*What is being asked*
The expected output is a copy of every line in the records with the string "agent".

*Data to process*

- - - - - - -

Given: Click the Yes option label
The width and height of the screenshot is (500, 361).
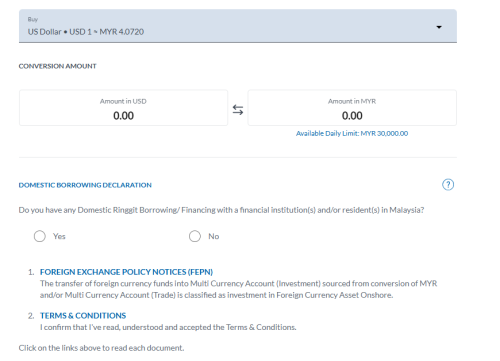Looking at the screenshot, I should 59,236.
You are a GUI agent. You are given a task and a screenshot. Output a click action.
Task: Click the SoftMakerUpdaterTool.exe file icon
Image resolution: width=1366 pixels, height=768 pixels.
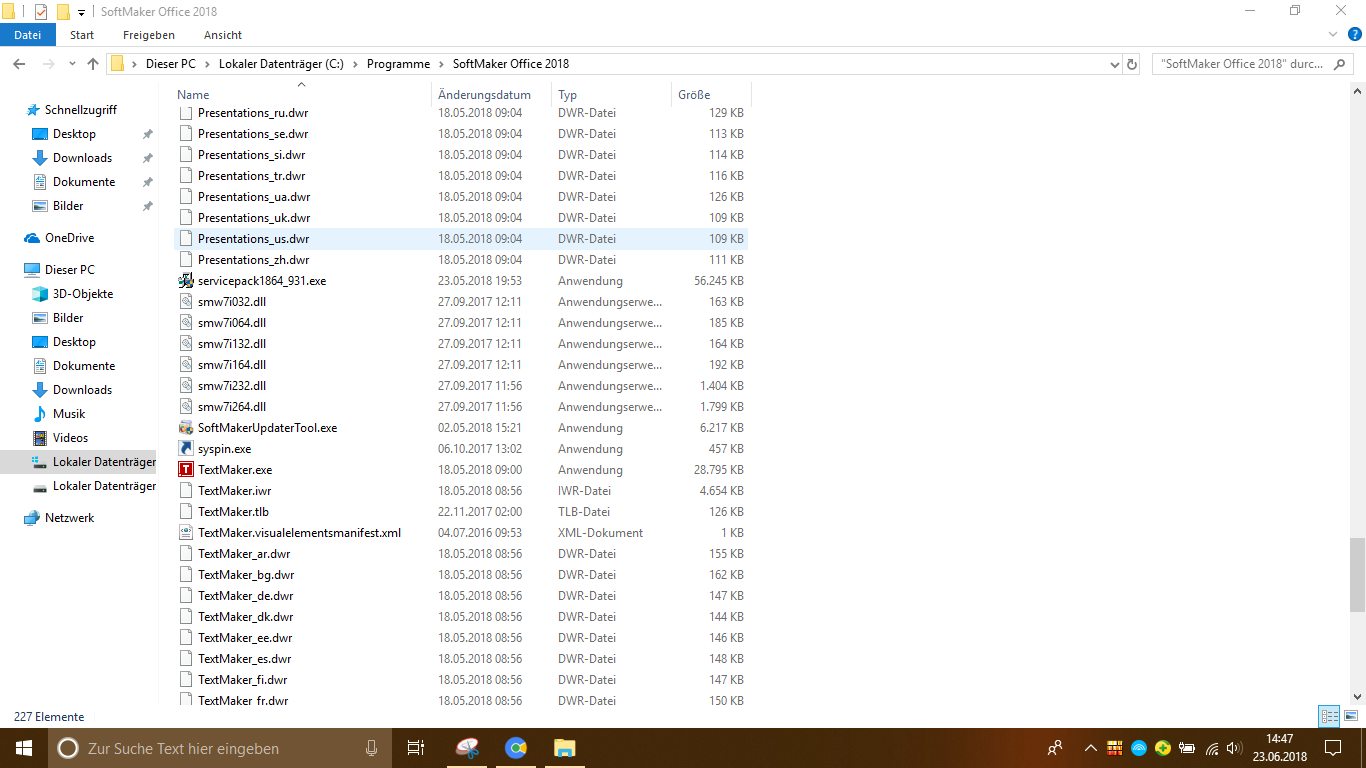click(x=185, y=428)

- - - - - - -

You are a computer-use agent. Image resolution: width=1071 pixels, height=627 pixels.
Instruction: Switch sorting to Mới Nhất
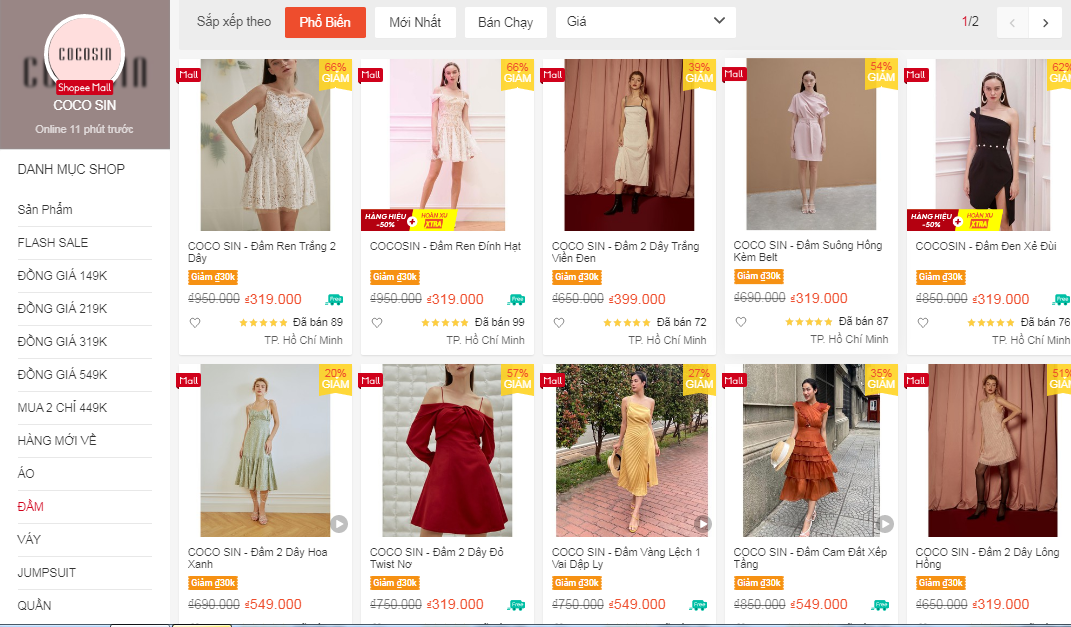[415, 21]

- - - - - - -

*Solution to the exercise*
You are a GUI agent. You are given a task and a screenshot. Output a click action.
You are a computer-use agent. Image resolution: width=1071 pixels, height=627 pixels.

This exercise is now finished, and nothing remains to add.